[governance] RE: Has U.S. started an Internet war? By Bruce Schneier + tinyURL

Daniel Kalchev daniel at digsys.bg
Wed Jun 19 03:26:12 EDT 2013


On 19.06.13 00:29, Ian Peter wrote:
> In time these events may prove far more serious for the Internet's 
> future than may be apparent at this stage.

The future of the Internet does not depend on any kind of agreements, or 
oversight. This is how the Internet actually came to dominate -- 
bypassing the requirements for multilateral agreements and 
oversight/regulation. Internet functions on peer trust only.

> The most powerful advocate of Internet freedom and multistakeholderism 
> is being seen now as a party acting in its self interest rather than 
> for global interests, and multistakeholder is beginning to seem like a 
> philosophy of convenience to protect US dominant interests.

This is only true, if you believed the US Government has ever seriously 
advocated multistakeholderism. It has done so only as a tool to deter 
other Governments from implementing 'direct control'. It is the human 
society as such, that has created and evolved multistakeholderism -- 
because Internet was employing new technology that governments were not 
ready to control. Whether the society will give this up remains to be seen.

> I expect to see more and more walled gardens. I expect the IANA 
> oversight question to be raised more loudly, and US intransigence on 
> this question to lead to serious repercussions for ICANN as well.

These things existed before Internet, they exist today on Internet in 
many, many places. Remember AOL and CompuServe?

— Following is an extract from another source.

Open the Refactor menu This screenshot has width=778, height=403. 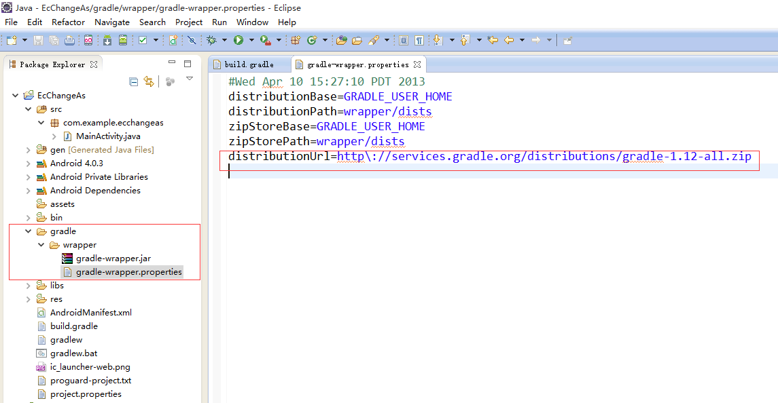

It seems many forget what IANA actually is: it is a repository/registry 
for various Internet related parameters. IANA has no power over Internet 
as such. What is it you think IANA can do to damage my business? Remove 
the port number or protocol assignment for my established application 
from it's database? How is this going to impact my business? It would be 
either hardcoded in code, or users will put it in local configuration. 
At the same time, by doing this, IANA will only create more havoc and 
reduce anyone's trust towards them. Hardly something IANA will ever do.

ICANN is an entirely different topic. The Internet happily existed 
without ICANN for quite some time. It can continue functioning without 
ICANN. ICANN too, does not have any real power over Internet. What can 
ICANN do? Remove .cn or .ru for no justification? That will last only 
few hours, at most.

> This might be the end game for the global Internet as we know it. I 
> don't see how we move on from here to achieve sensible outcomes. I'm 
> sure global connectivity will remain, but I dont see the sort of 
> facility we used to enjoy and we probably all hoped for remaining intact.

The Internet was designed to withstand nuclear war, loss of most 
components, total disaster. We are, thankfully, still not there!

Spying, hacking and abuse have always existed on Internet. If you can 
shut a power plant remotely, without sending your troops over there, why 
would you not do it? Especially, if you can attribute the action to some 
other party, eg. China.

I see far greater problem in the absurd implementation of Internet 
technologies by governments and "critical infrastructure" (usually state 
run) businesses, that are the direct result of employing wannabe experts 
and greedy public (i.e. shared irresponsibility) corporations. Close 
your infrastructure holes and the US spies will have rather hard time 
penetrating -- at the point the costs will exceed the potential 
benefits. In my book, SPAM is a bigger problem than US spies hacking 
something, because SPAM severely reduces trust in e-mail communication, 
which impacts everyday life much more.